FIGURE 6.

ATP binding and hydrolysis-coupled conformational changes. A and B, models of the Mot1 ATPase in the open and closed forms, respectively. The open complex model was obtained using the open structure of Rad54 from S. solfataricus (Protein Data Bank code 1Z6A) (28), and the closed form was obtained using the D. rerio Rad54 structure (Protein Data Bank code 1Z3I) (26). Experimentally identified catalytic residues from each RecA motif are colored in cyan (domain 1A) and red (domain 2A). In the open form, the red catalytic residue is hidden behind the green helices (see supplemental Movies 1–3).
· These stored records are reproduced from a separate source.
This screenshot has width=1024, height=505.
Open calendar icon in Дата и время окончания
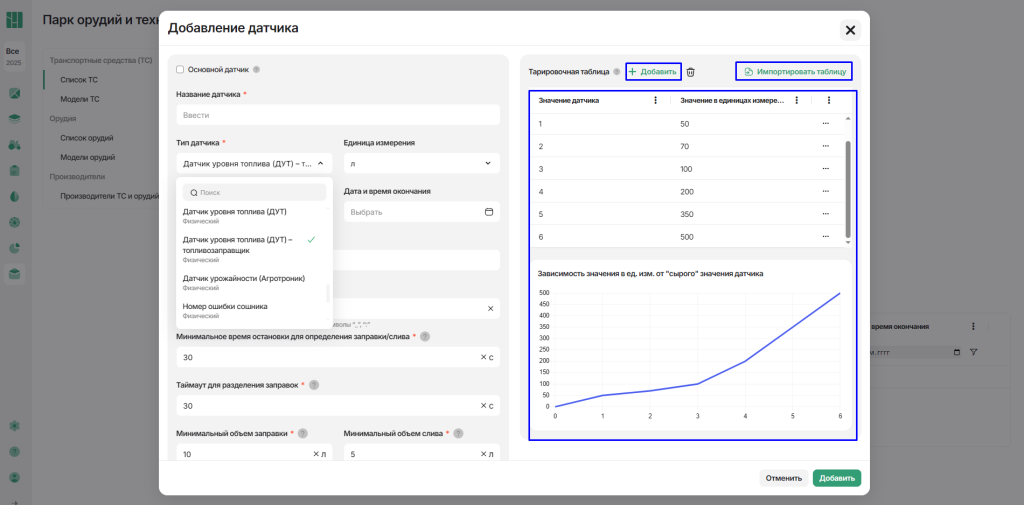coord(489,212)
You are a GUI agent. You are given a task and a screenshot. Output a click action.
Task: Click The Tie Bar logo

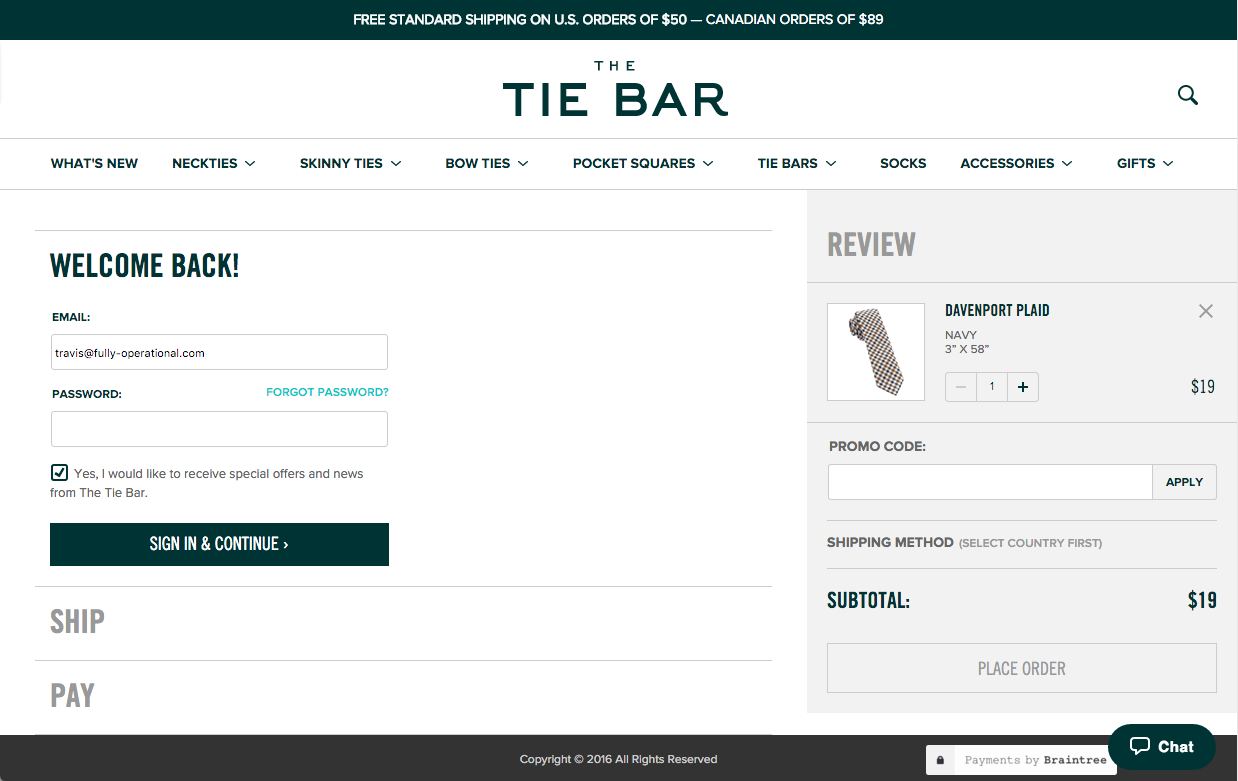[x=615, y=90]
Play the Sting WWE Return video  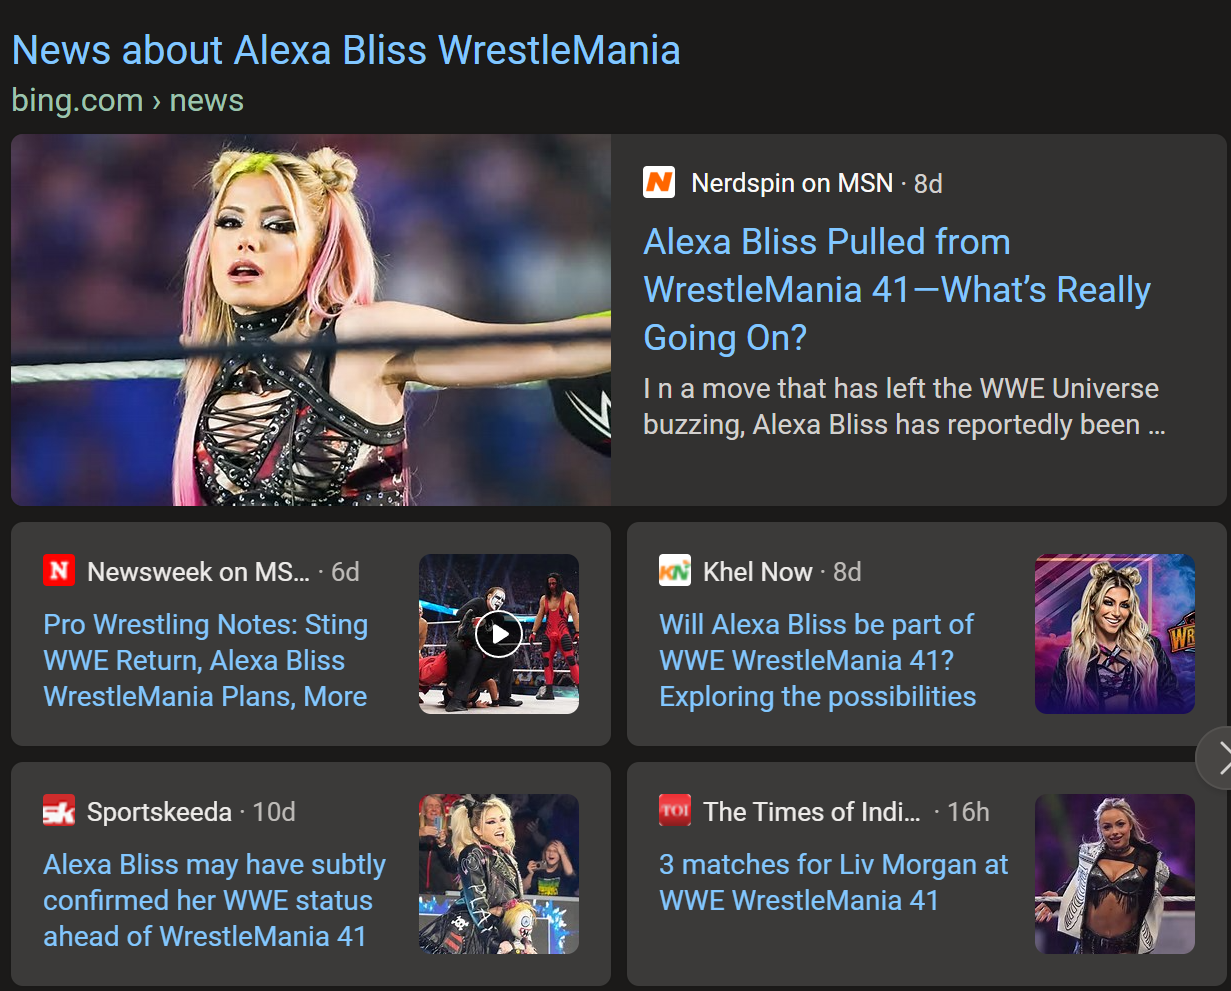click(498, 633)
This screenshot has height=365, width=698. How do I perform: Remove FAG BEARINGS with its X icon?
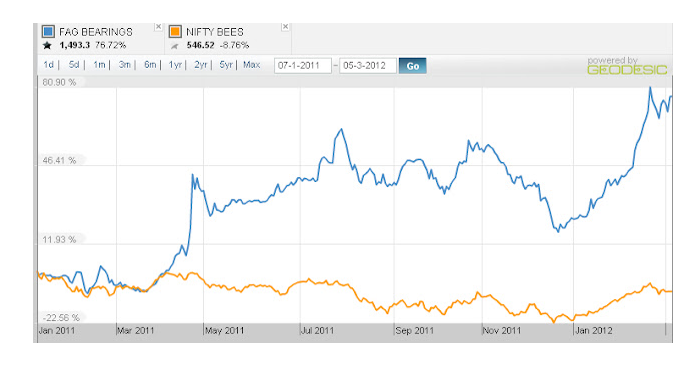point(158,27)
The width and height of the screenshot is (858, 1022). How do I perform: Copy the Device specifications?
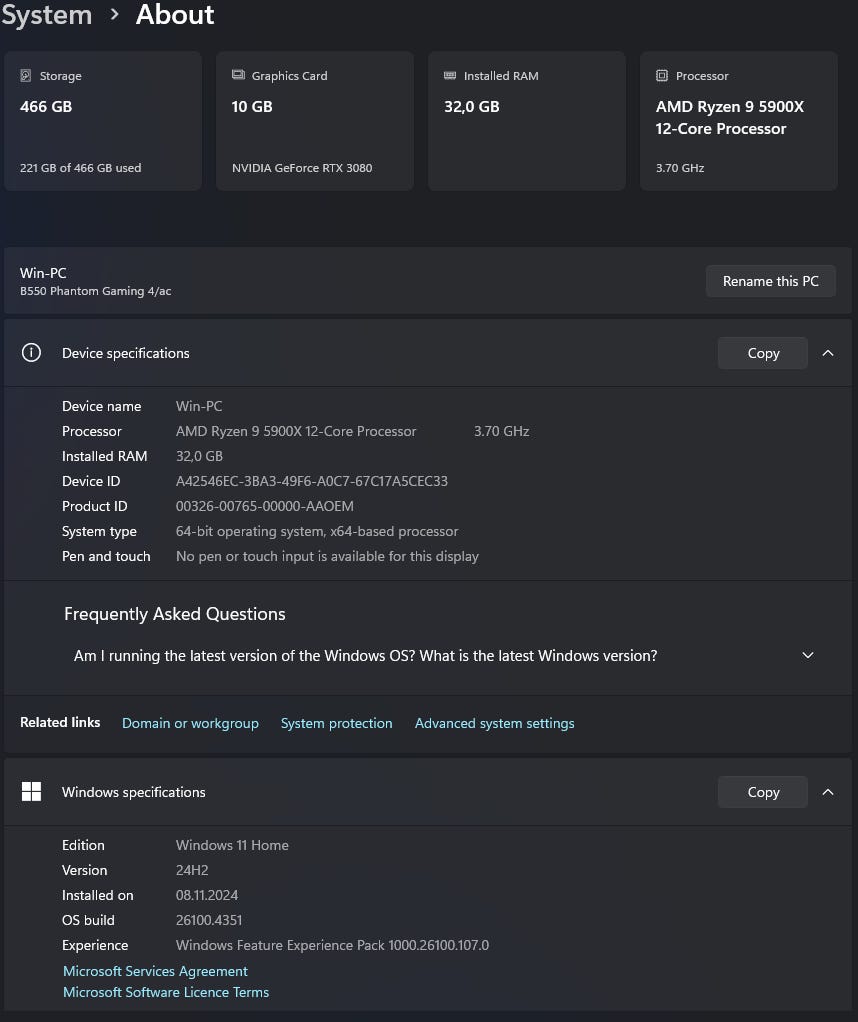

In the closed form, the cyan and red residues are brought together to establish a catalytically active ATP binding pocket. Images were generated using PyMOL software (The PyMOL Molecular Graphics System, Version 1.5.0.4, Schrödinger, LLC). C and D, model of the Mot1 ATPase in the same orientation as A and B. The ATPase was docked onto DNA by aligning the N-terminal RecA domain of each model with the N-terminal RecA domain of SsoRad54 in the SsoRad54-DNA complex (1Z6A). The nucleotide-dependent cleavage in domain 2B observed using the 6Fe probe is shown in cyan. The extent of shading corresponds to the mapped cleavage site ±S.D. obtained from independent experiments. E, model of the TBP-DNA co-complex showing the locations of DNA gaps that affect Mot1 catalytic activity. Color coding of DNA base pairs is the same as in Fig. 2E in which pink represents the locations of DNA gaps that confer reduced TBP-DNA dissociation activity, red is a gap with reduced Mot1 and TBP dissociation from DNA, purple is similar to red but the effect of the gap falls just short of statistical significance using p < 0.05 as the cutoff (see text), and the loss of the green bases generates a template that supports enhanced TBP-DNA dissociation compared with the WT.